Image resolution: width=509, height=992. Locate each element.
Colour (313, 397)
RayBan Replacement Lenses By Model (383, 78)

==

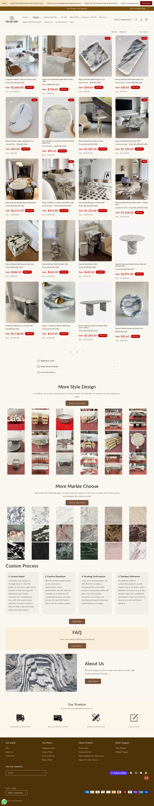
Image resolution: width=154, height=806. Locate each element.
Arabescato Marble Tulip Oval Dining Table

• **YOUR INSTRUCTIONS**:
Please put the lines of the records from the line with "Image resolution: width=509, height=992." up to and including the line with "Colour (313, 397)" into a numbered list, leaving out any blank lines.

• **PROBLEM SOLUTION**:
1. Image resolution: width=509, height=992. Locate each element.
2. Colour (313, 397)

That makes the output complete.